Ко-Страшко был порождением фантазии Мередит. Этот своевольный малый появлялся в любое время дня и ночи. Точнее, именно тогда, когда Мередит становилось одиноко и она нуждалась в алиби, чтобы мчаться к папе и маме. Каждый раз она описывала его по-разному. Но всякий раз он был ужасный-преужасный.
Вопрос матери Мередит приняла как приглашение зайти и пошлепала к кровати.
— Нет. Он ни при чем. Я просто хотела проверить… где вы.
Тайлер улыбнулся и откинул край одеяла.
— Ну-ка, запрыгивай, моя ненаглядная. Хочешь?
Дважды приглашать не пришлось. Для того она и прибежала!

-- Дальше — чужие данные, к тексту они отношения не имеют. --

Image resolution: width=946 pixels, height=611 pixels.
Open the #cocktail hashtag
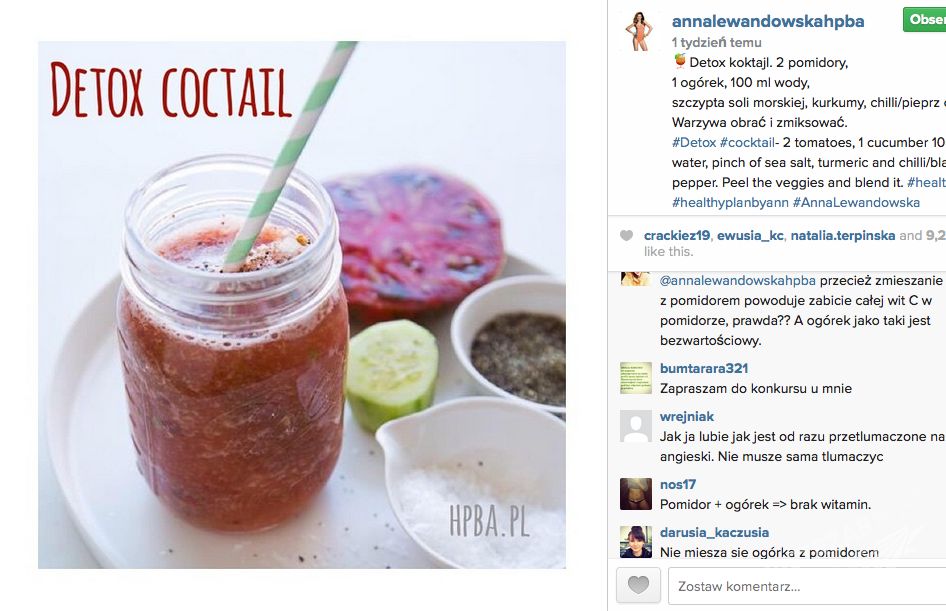coord(747,142)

Ронни взбила подушки, и Мередит с сияющим личиком забралась на кровать и улеглась между родителями. Переполненный чувствами Тайлер не мог насмотреться на жену и дочь — и невольно представлял другой вариант развития событий, во веки веков исключавший эту утреннюю идиллическую сценку. Да, не остановись он вчера вовремя, сейчас бы Ронни не нежилась в постели, а хлопотала о его похоронах. И его дочь не млела бы в безмятежном покое между папой и мамой, а гадала бы, совершенно прибитая внезапной переменой, что такое смерть и почему папа больше никогда не вернется…
Ронни, не подозревая о его мыслях, блаженно улыбалась. Оргазм у нее, можно сказать, украли из-под носа. Однако она не огорчалась. Мир в душе, который она испытывала в этот миг — рядом с мужем и дочерью, стоил десяти оргазмов. Карьера — дело хорошее, и материальное благополучие — штука приятная, но по-настоящему важно только это — муж, дочь и сын, которого одного сейчас не хватает в этой комнате.
Ронни с чувством чмокнула Мередит в щеку. Разнеженную обилием эмоций, Ронни снова потянуло в сон. Но тут она увидела, что Тайлер плачет. Не то чтобы у него глаза блестели растроганной влагой — нет, слезы так и лились. Взгляды Тайлера и Ронни встретились. Тайлер виновато улыбнулся и поспешил вытереть лицо. Ронни поневоле напряглась: его истеричная реакция напомнила ей, что их проблемы отнюдь не разрешены — просто отложены в сторону. Она опять ощутила себя загнанной в угол — на пределе понимания и терпения, в ужасе от тех загадочных и необъяснимых процессов, которые уже так давно происходят в словно помраченном сознании мужа. Ронни закрыла глаза, крепко обняла дочь и дезертировала в сон.